Ahead of the visits by Japanese Prime Minister Shinzo Abe this month and Australian Prime Minister Scott Morrison next month, high-level meetings in New Delhi this week are both raising RCEP, sources confirmed to The Hindu.
On Monday, the Indian and Australian Foreign and Defence Secretaries met for ‘2+2’ talks to discuss Mr. Morrison’s visit. Foreign Secretary Vijay Gokhale and Defence Secretary Ajay Kumar led the Indian delegation and Frances Adamson, Secretary, Department of Foreign Affairs, and Greg Moriarty, Secretary, Department of Defence, led the Australian delegation, which also met External Affairs Minister S. Jaishankar.
A release issued by the Ministry of External Affairs (MEA) did not refer directly to the talks over trade, but said, “The two sides welcomed the recent progress made in deepening bilateral, political, economic, security and defence cooperation. They discussed recent regional and global developments.

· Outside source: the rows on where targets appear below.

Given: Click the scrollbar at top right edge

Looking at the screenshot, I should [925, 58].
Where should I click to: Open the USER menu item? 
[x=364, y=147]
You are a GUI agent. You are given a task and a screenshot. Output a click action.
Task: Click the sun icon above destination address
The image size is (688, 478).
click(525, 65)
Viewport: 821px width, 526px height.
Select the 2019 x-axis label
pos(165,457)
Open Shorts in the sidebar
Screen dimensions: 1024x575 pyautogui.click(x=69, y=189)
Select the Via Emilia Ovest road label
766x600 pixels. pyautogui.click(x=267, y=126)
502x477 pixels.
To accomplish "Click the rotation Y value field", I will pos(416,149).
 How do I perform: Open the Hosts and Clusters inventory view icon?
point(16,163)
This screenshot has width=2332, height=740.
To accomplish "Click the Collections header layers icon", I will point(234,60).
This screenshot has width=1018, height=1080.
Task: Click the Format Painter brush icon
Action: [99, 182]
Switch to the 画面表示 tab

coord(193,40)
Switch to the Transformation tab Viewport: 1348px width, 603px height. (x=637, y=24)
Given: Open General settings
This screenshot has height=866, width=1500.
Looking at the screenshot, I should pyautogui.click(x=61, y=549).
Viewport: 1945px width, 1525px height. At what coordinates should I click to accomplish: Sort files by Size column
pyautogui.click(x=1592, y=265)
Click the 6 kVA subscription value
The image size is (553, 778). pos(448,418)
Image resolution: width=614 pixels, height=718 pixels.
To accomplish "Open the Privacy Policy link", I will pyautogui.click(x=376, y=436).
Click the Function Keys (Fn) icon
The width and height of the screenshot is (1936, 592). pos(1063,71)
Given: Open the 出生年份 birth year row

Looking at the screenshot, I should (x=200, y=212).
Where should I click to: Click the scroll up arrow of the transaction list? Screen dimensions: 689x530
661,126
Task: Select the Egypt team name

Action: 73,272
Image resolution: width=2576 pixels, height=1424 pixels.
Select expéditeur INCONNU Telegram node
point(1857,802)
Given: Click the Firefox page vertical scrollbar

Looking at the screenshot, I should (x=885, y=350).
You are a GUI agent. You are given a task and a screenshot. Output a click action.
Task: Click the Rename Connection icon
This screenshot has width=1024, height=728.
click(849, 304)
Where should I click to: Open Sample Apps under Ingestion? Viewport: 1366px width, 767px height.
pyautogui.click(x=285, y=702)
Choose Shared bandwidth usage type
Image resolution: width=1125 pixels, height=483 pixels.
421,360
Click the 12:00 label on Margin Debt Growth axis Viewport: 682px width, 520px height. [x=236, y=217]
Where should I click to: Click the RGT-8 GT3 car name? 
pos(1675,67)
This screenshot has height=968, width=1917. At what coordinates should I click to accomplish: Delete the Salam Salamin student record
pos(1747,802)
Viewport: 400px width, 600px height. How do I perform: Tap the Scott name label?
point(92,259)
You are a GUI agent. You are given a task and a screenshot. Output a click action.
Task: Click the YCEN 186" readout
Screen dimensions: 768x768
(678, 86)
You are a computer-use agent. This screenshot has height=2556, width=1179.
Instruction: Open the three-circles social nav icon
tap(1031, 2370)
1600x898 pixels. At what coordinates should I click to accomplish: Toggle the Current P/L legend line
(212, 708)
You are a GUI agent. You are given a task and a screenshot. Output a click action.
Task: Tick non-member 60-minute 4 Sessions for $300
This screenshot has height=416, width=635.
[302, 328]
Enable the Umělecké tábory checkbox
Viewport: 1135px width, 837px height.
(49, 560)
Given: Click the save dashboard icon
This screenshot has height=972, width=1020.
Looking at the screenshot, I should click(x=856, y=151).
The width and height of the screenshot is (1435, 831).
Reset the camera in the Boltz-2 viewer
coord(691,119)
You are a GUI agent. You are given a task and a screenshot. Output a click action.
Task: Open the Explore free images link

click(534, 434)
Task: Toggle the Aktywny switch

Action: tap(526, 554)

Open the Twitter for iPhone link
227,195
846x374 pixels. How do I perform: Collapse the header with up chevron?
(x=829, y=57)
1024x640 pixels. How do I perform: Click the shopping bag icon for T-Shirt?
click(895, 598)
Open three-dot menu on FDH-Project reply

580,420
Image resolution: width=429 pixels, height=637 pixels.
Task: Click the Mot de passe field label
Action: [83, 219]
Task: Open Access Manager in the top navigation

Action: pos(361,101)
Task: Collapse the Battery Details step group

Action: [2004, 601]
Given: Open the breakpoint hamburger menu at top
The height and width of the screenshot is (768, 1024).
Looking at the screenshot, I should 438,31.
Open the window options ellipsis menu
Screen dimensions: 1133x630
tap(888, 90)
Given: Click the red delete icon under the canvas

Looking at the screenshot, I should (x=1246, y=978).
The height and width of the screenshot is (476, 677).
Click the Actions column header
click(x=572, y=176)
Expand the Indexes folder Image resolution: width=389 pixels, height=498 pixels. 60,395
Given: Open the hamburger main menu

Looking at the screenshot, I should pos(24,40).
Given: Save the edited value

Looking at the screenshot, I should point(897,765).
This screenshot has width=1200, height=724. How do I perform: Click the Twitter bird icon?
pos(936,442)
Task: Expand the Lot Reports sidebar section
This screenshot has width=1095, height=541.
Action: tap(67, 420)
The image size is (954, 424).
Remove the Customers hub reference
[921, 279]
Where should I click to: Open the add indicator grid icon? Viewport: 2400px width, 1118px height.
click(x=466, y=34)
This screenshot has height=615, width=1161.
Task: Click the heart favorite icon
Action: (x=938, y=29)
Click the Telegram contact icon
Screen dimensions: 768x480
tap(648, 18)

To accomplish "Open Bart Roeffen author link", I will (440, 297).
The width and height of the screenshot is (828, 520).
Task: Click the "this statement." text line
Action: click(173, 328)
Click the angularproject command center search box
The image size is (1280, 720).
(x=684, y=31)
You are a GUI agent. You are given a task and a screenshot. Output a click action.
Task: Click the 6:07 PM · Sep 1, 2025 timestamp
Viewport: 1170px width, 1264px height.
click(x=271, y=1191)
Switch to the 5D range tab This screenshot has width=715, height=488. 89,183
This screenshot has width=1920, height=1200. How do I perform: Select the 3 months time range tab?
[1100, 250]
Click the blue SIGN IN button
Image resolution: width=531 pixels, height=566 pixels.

They also exchanged views on achieving their shared objective of peace, prosperity and progress in the Indo-Pacific region.”
According to an official present at the meeting, who did not wish to be identified, “RCEP did come up”. “[The message from Australia] was that the door remains open should India wish to walk through it. [Australian officials felt] that it is good for the Indo-Pacific region if India is in RCEP and it is beneficial to India as well.” On November 4, Prime Minister Narendra Modi announced India’s decision to quit the RCEP negotiations at a summit in Bangkok of the 16 original RCEP countries — 10 ASEAN nations and their FTA partners India, China, Japan, South Korea, Australia and New Zealand.
Commerce Ministry officials said the government’s position had not changed, and the “ball is in the court” of RCEP countries, particularly China, to extend concessions to India, particularly over the rules of origin and service sector access.
On Tuesday, Japan’s Trade Minister Hiroshi Kajiyama will meet Commerce and Industries Minister Piyush Goyal for talks on bilateral and multilateral trade issues. According to a Japanese official, Mr. Modi’s RCEP announcement had come as a surprise as it had not been spelt out before a bilateral meeting he had held with Mr. Abe. Since then, Japan’s leadership has made it clear that it still hopes to pursue talks with India to rejoin, if possible, before February 2020, when the remaining RCEP nations plan to sign the agreement.
The issue was raised last month when the Japanese Foreign and Defence Ministers met Mr. Modi during a visit to Delhi for the 2+2 meeting, confirmed Japanese Ministry of Foreign Affairs spokesperson Atsushi Kaifu, and it is understood that Mr. Abe will make another pitch when he arrives in India for the annual India-Japan summit from December 15 to 17.